*Required actions:*
1. In the case report on oral cenesthopathy, what starting dose of aripiprazole was the 72-year-old woman given?
2. Pick up the case report on oral cenesthopathy right after its last sentence and keep writing it.

Cenesthopathy is the complaint of abnormal bodily sensation where no underlying organic cause can be identified.1 The oral area is the most affected region of cenesthopathy.2 It is also called oral dysesthesia,3 oral parasitosis,4 or oral somatic delusion5 and classified as delusional disorder, somatic type, or somatic symptom disorder in the Diagnostic and Statistical Manual of Mental Disorders, Fifth Edition.6 The complaints are various, sometimes understandable such as “sticky saliva in my mouth” or “feels bubbles around the teeth,” and sometimes bizarre such as “wires and coils are hanging on my teeth” or “my palate melts like a cheese.” Although the pathophysiology of oral cenesthopathy is still unclear, we recently reported that the patients with oral cenesthopathy showed right > left asymmetric regional cerebral blood flow (rCBF) in the broad brain region including the frontal and temporal lobes5 regardless of presence or absence of depression.7 In some case reports, although typical antipsychotics hardly improved the symptoms of oral cenesthopathy,2 the right-side-predominant rCBF disappeared after successful treatment using paroxetine,8 risperidone,9 or modified electroconvulsive therapy (mECT).10,11 However, the studies scrutinizing the rCBF change before and after successful treatment are still a few so far. We present 2 cases of oral cenesthopathy, who responded well to aripiprazole, a dopamine partial agonist, and whose asymmetric rCBF patterns were attenuated after successful treatment. Written informed consent was obtained from the patients before this presentation.
A 72-year-old housewife was referred to our clinic from her family physician with a complaint that “there are many balloons and holes on my palate all day.” The patient has no significant medical or psychiatric history.
Two years before and 3 months after eradicating Helicobacter pylori, she felt as if there were many holes on her palate and saw a gastroenterologist, but there were no abnormal findings. In addition, she felt that there were many balloons and needles on her palate. She saw the gastroenterologist again and was prescribed amitriptyline 10 mg/d, resulting in no improvement of her symptoms. Then she presented to our clinic by herself. Because there were no delusional or hallucinatory symptoms other than in oral regions, considering the clinical history together, we diagnosed her condition as oral cenesthopathy. On evaluation with the Oral Dysesthesia Rating Scale (Oral DRS),12 the Symptom Severity Scale (SSS) score was 8 and Functional Impairment Scale (FIS) score was 7. We initially prescribed aripiprazole 1.5 mg/d. Single-photon emission computed tomography (SPECT) using technetium Tc 99m ethylcysteinate dimer was undertaken at 1 month after the first visit, when the symptoms had not changed. The right > left asymmetric rCBF was seen in the frontal and temporal lobes and thalamus (Fig. 1A). The magnetic resonance imaging showed no atrophy or infarction. Two months after the first visit, the feeling of holes on her palate still existed but did not irritate her. The symptoms gradually alleviated with the same dosage. Fourteen months after the first visit, she reported that her symptoms had resolved (Oral DRS scores: SSS, 2; FIS, 3) without any adverse effects. The SPECT imaging at that time showed the attenuation of the asymmetric rCBF (Fig. 1B).

[Collected data]
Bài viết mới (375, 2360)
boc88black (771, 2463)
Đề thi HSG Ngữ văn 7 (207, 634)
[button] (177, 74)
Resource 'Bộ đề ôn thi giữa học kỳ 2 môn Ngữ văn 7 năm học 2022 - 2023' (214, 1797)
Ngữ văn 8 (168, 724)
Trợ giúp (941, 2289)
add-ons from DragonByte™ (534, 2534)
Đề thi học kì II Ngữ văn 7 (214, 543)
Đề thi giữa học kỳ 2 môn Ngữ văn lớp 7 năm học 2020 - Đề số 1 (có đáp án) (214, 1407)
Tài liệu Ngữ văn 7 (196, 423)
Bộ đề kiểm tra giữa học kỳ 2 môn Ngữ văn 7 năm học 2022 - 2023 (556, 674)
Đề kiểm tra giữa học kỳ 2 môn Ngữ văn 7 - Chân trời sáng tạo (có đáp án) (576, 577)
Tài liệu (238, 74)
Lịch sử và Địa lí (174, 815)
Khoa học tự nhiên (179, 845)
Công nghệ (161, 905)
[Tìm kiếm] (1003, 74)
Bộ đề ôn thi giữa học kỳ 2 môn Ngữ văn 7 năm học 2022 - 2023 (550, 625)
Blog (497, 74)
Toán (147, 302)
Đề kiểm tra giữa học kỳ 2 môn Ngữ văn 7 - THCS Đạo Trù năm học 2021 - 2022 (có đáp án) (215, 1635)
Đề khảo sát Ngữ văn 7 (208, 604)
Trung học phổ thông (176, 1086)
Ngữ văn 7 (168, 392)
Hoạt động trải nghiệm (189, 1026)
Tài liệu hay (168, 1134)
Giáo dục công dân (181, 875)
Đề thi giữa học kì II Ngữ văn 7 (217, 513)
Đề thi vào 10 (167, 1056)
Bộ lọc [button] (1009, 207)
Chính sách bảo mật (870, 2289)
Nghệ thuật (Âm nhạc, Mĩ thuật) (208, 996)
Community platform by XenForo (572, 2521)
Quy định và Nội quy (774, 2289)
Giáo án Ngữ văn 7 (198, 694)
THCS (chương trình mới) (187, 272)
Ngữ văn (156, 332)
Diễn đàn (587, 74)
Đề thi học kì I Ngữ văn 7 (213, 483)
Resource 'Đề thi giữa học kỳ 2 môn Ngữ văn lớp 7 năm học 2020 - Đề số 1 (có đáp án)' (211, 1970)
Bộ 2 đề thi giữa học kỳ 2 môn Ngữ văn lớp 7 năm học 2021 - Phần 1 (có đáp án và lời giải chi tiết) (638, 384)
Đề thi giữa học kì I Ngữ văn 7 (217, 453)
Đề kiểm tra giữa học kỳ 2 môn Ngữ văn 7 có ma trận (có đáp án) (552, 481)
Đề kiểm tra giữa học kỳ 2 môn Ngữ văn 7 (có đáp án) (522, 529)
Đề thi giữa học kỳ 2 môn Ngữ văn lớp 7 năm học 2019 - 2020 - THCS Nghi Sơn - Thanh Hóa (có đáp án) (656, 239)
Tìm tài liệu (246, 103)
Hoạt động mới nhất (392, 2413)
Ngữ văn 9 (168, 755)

*Answers for each item:*
1. 1.5 mg/d

2.
A 73-year-old man, former office worker in the accounting department of a construction company, was referred by his family physician. His chief complaints were “sticky sensation in my mouth” and “gritty sensation and pressure-like sensation in the lower incisor.” The patient had histories of angina pectoris, diabetes, and osteoporosis, all of which were under control at initial presentation. No psychiatric history was detected.
Three years before, he felt the gritty sensation in his teeth spontaneously. He had visited 4 dental clinics and undergone dental hygiene treatment, resulting in no change. In addition to the gritty sensation, a sticky sensation developed 6 months later. In our first examination, no organic cause was detected. Considering the history of illness, the patient’s condition was diagnosed as oral cenesthopathy. Aripiprazole 1 mg/d was prescribed at first, and mirtazapine 7.5 mg/d was added to avoid sleep disturbance induced by aripiprazole 2 weeks after the first visit. The first SPECT was carried out 1 month after the first visit, when he had slight improvement (Oral DRS scores: SSS, 6; FIS, 2). The right > left rCBF asymmetries were seen in the inferior frontal lobe, temporal lobe, and thalamus, and slight rCBF decrease was detected in the parietal lobes bilaterally (Fig. 2A). After the dosages of aripiprazole and mirtazapine were gradually increased, his complaints decreased. At the time of the second SPECT, which is 14 months after the first visit, he reported mostly being unaware of the sticky and gritty sensation throughout the day (Oral DRS scores: SSS, 2; FIS, 0) with the combination of aripiprazole 1.5 mg/d and mirtazapine 45 mg/d. No adverse effects were reported. The asymmetric rCBF in the inferior frontal and temporal lobes and thalamus and the decreased rCBF in the bilateral parietal lobes were attenuated in the second SPECT (Fig. 2B). However, right > left asymmetric rCBF was detected in the superior frontal lobe only in the second SPECT; the pathological implication is unknown.
The 2 cases are the first to be reported of oral cenesthopathy alleviated with aripiprazole concurrently with attenuation of rCBF asymmetry. Although the detail is different, the right > left rCBF asymmetries in the frontal and temporal lobes and thalamus disappeared after successful treatment in both cases. The rCBF changes might reflect the symptom’s improvement, because the prescriptions were almost the same between the first and second SPECT images in both cases.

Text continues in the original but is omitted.